What to do: Write out each line of the records that has "agent" in it.

Stored items:
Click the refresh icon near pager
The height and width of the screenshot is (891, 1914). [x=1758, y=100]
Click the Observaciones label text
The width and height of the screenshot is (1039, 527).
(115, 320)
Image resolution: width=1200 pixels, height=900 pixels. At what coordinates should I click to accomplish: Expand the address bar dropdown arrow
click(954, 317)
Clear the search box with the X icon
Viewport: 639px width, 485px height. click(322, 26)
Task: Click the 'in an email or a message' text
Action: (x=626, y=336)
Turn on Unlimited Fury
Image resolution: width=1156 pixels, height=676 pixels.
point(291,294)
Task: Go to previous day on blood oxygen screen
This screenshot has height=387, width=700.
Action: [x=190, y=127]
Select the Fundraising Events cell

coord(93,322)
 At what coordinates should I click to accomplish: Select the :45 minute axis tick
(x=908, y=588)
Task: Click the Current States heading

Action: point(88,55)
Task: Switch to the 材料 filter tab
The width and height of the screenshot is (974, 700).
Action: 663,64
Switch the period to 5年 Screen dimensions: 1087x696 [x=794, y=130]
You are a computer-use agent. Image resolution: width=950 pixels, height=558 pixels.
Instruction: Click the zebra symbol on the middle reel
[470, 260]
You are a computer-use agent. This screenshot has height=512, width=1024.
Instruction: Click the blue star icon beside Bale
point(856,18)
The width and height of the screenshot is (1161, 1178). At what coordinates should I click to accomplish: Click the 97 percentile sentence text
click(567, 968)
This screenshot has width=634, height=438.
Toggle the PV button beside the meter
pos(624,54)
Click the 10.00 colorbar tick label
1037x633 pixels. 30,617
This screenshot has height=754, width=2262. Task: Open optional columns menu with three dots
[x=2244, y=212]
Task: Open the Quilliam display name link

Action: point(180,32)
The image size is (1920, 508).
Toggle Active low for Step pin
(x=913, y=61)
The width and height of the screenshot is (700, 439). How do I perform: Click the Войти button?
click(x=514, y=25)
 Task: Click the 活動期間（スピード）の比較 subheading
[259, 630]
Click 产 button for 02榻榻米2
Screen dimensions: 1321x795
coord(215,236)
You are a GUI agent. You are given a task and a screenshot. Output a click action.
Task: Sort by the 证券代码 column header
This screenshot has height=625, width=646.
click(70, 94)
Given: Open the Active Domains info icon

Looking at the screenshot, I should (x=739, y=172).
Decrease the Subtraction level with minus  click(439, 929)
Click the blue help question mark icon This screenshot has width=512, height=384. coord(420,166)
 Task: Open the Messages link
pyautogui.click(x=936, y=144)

Result of the task:
You are a computer-use agent. Image resolution: width=950 pixels, height=558 pixels.
You are a computer-use agent. This screenshot has height=512, width=1024.
You are a GUI agent. You are given a task and a screenshot. Output a click action.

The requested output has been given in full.